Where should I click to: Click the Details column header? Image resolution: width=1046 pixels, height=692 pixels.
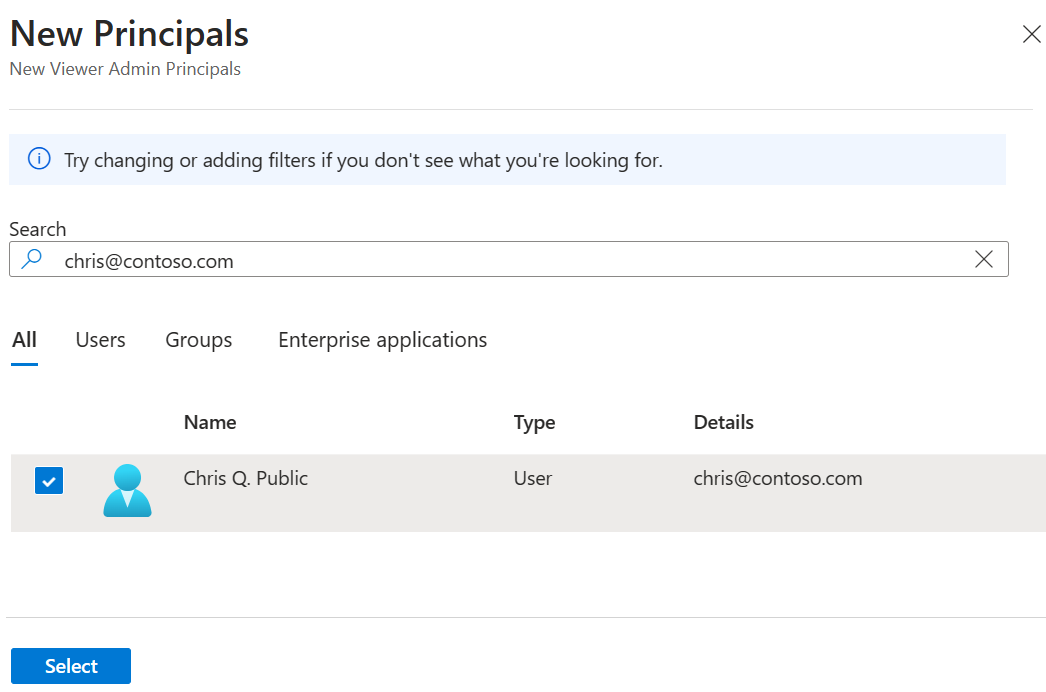(x=723, y=422)
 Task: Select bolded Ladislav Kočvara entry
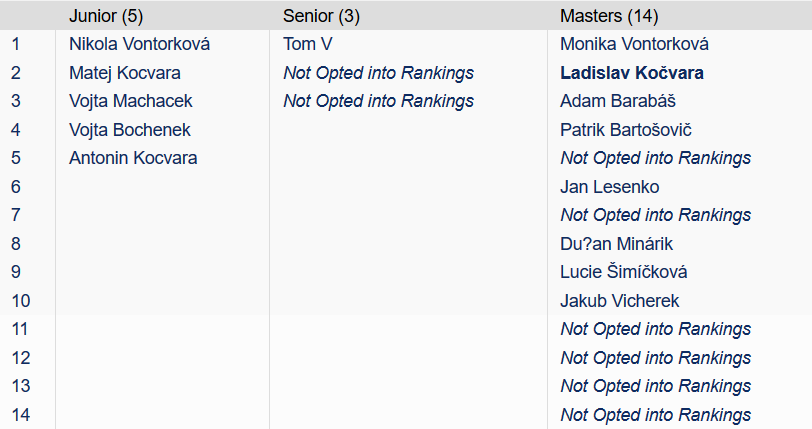point(632,73)
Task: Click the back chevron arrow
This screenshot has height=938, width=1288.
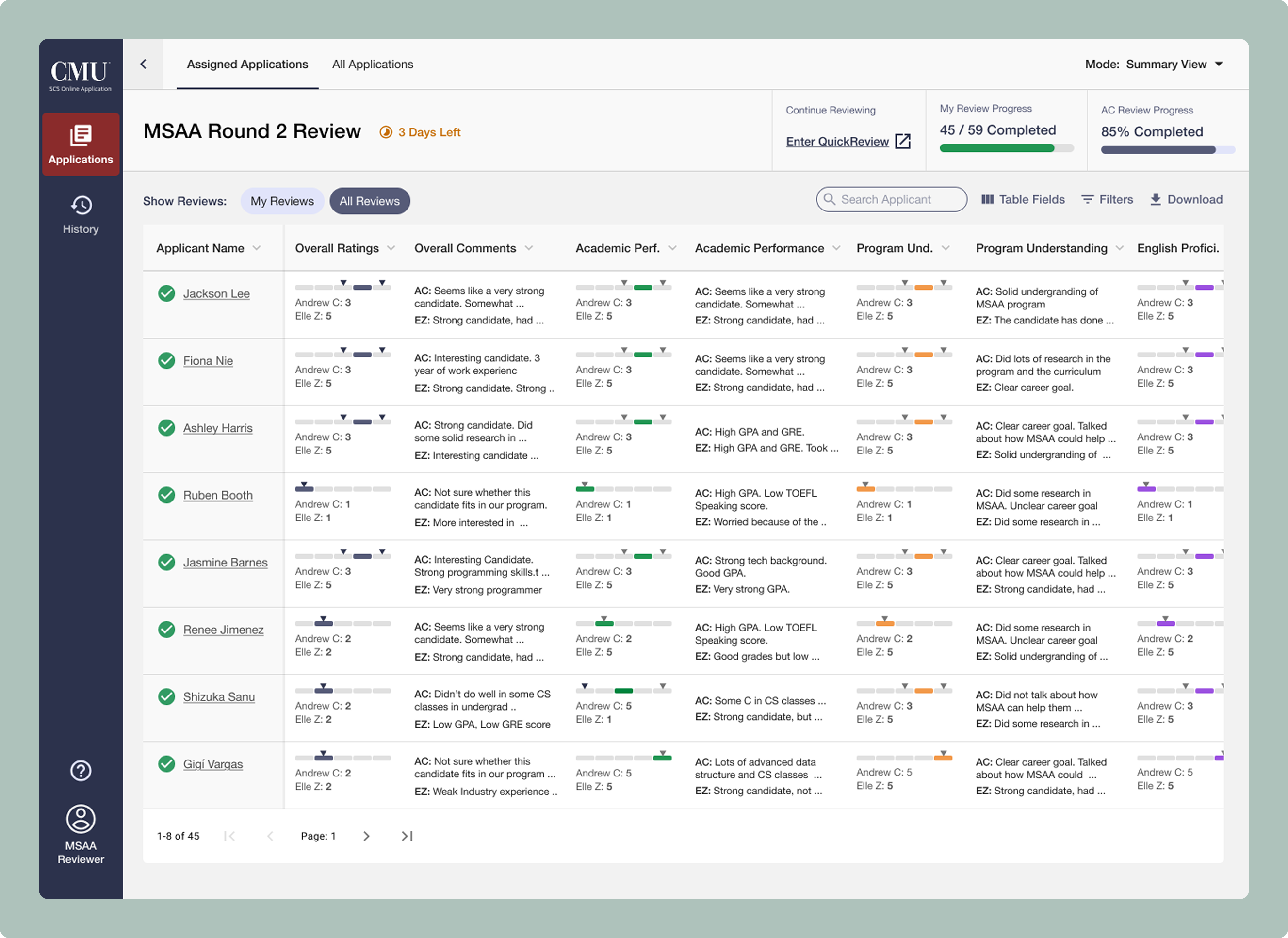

========================================================================

• [PROMPT]:
Where a record above contains a picture, leave the picture out and transcribe everything else exactly.

• [TASK ANSWER]:
Where should I click to: Click the Details column header? Image resolution: width=1046 pixels, height=692 pixels.
(x=723, y=422)
 Task: Select bolded Ladislav Kočvara entry
point(632,73)
Task: Click the back chevron arrow
This screenshot has height=938, width=1288.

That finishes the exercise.